WHAT TO PRODUCE
Transcribe the lines exactly, beginning with the one that contains "You are a computer-use" and ending with the final line of the records. Do not transcribe pictures.
[[ RECORDS FOR THIS EXERCISE, beginning ]]
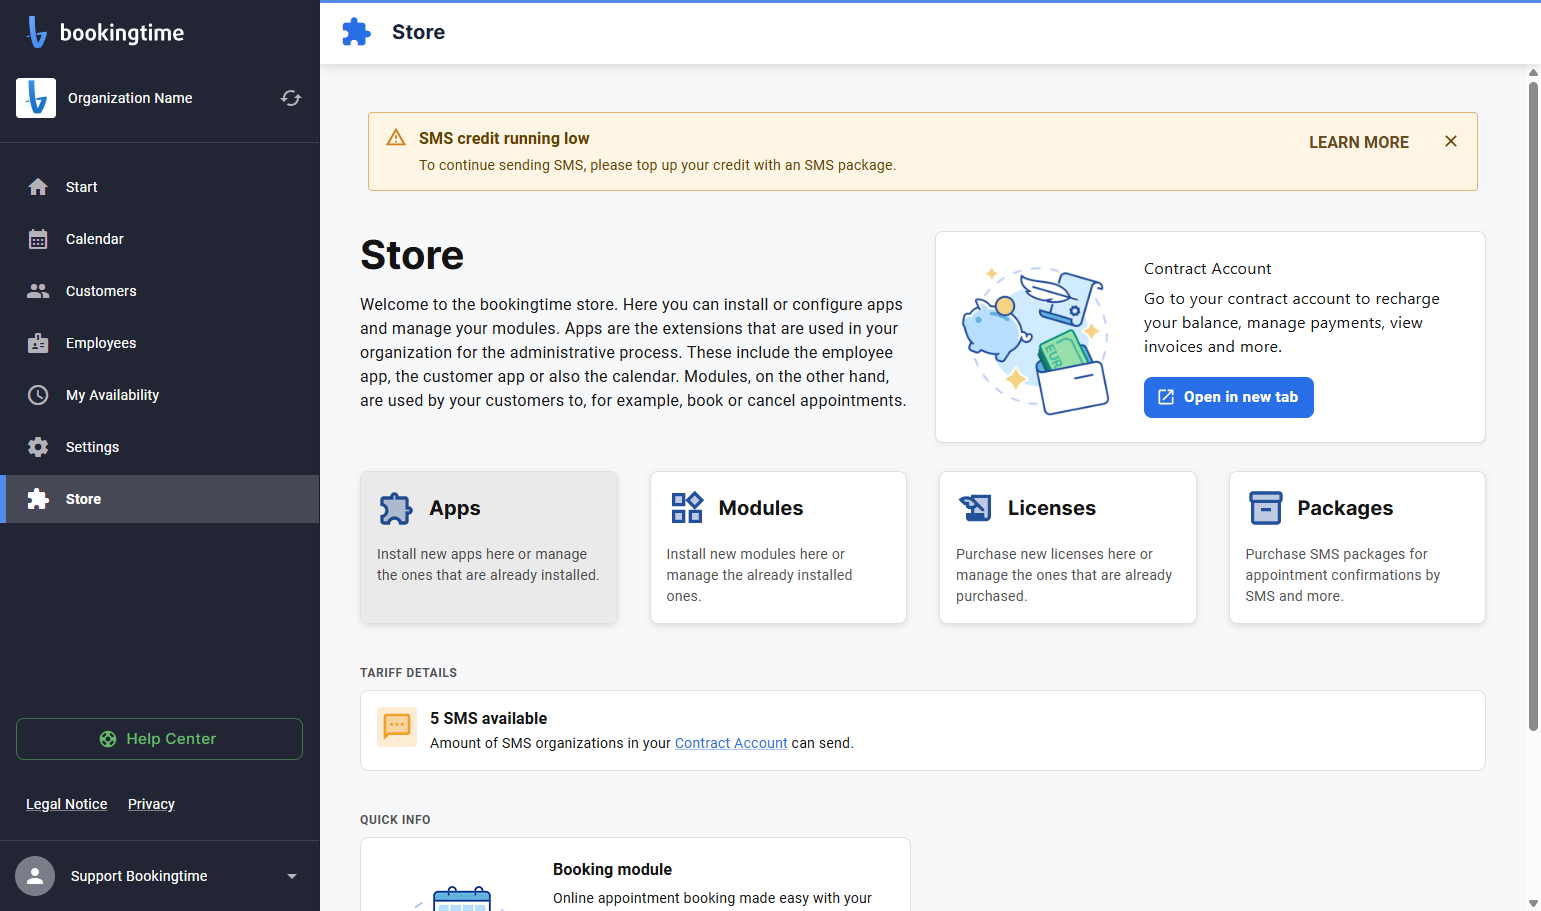This screenshot has height=911, width=1541.
Task: Open the Licenses card
Action: coord(1068,548)
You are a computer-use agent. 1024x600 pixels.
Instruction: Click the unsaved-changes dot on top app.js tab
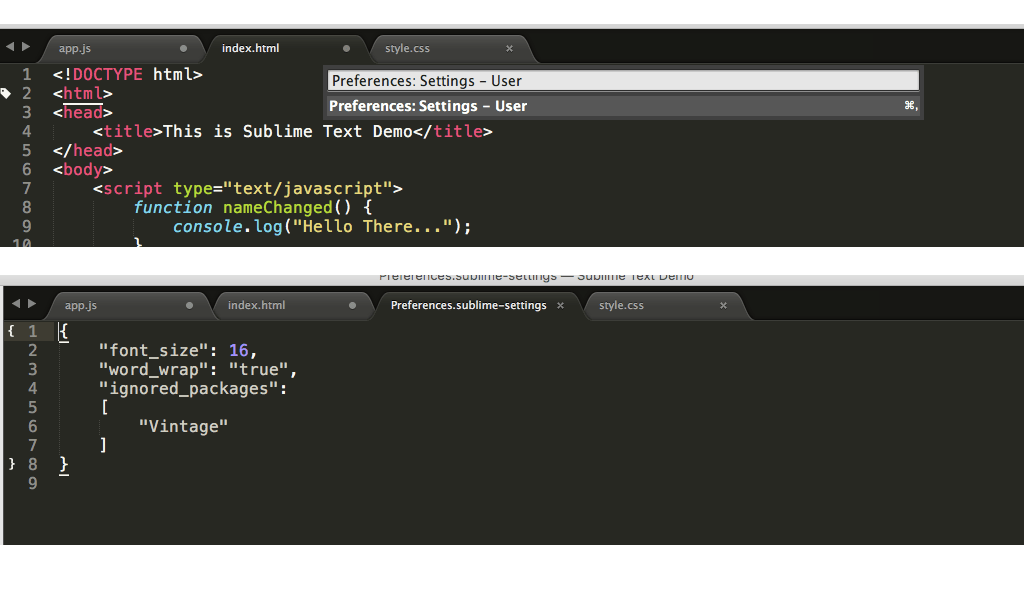[x=184, y=48]
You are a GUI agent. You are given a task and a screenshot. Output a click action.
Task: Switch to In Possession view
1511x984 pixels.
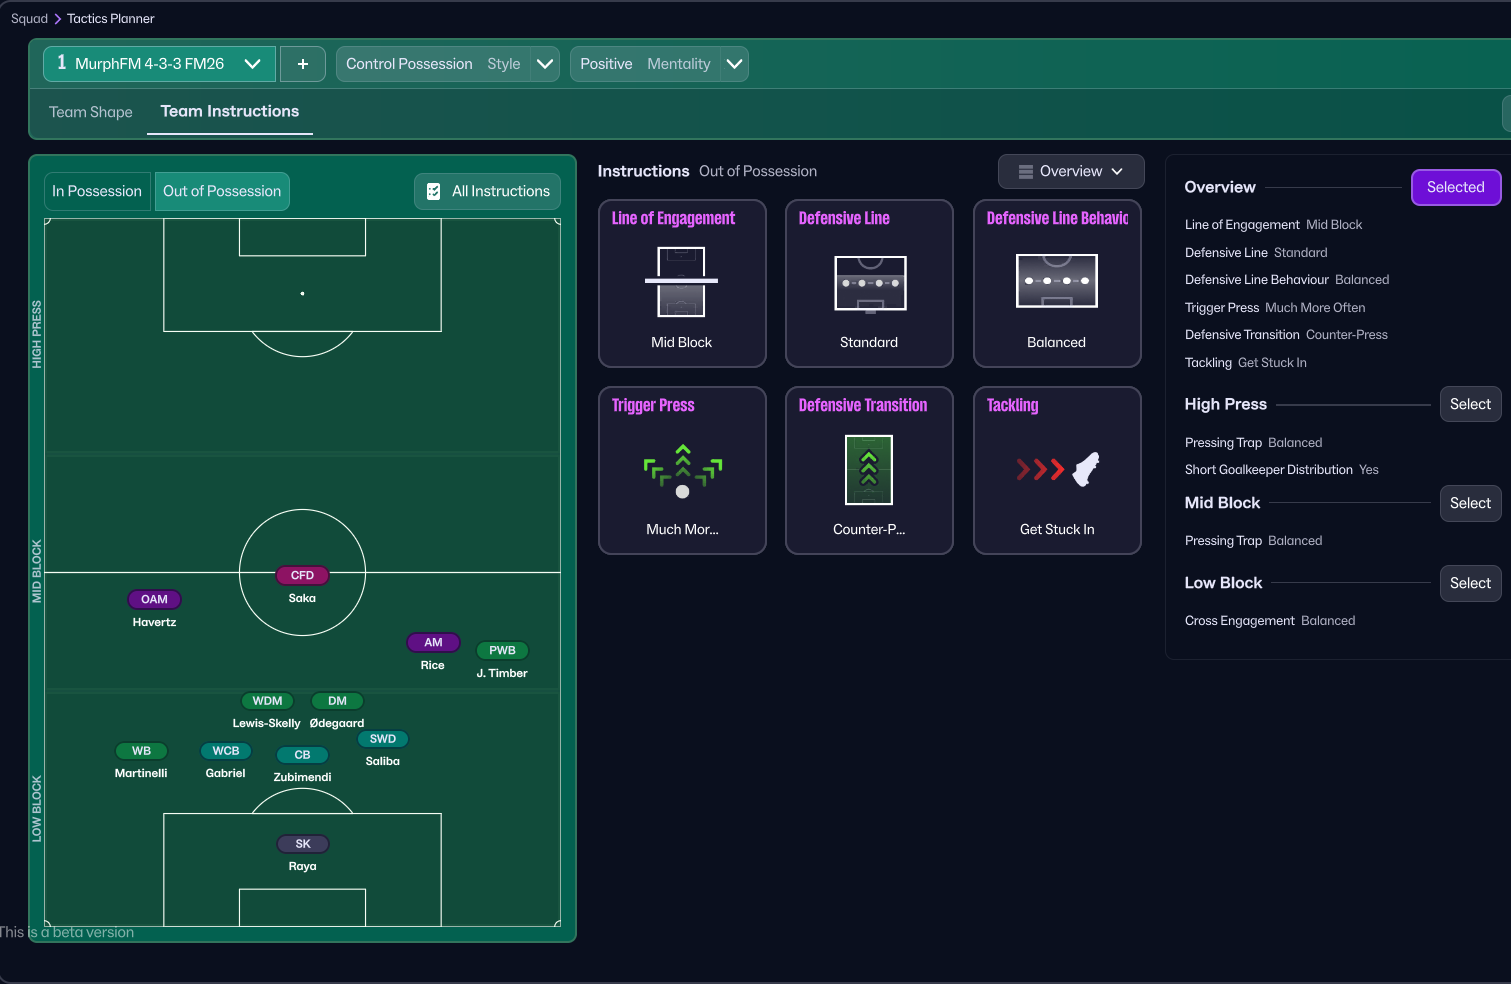97,191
[[ RECORDS FOR THIS EXERCISE, end ]]
TASK OUTPUT
You are a computer-use agent. 1024x600 pixels.
Instruction: Click the unsaved-changes dot on top app.js tab
[x=184, y=48]
You are a GUI agent. You are given a task and a screenshot. Output a click action.
Task: Switch to In Possession view
1511x984 pixels.
97,191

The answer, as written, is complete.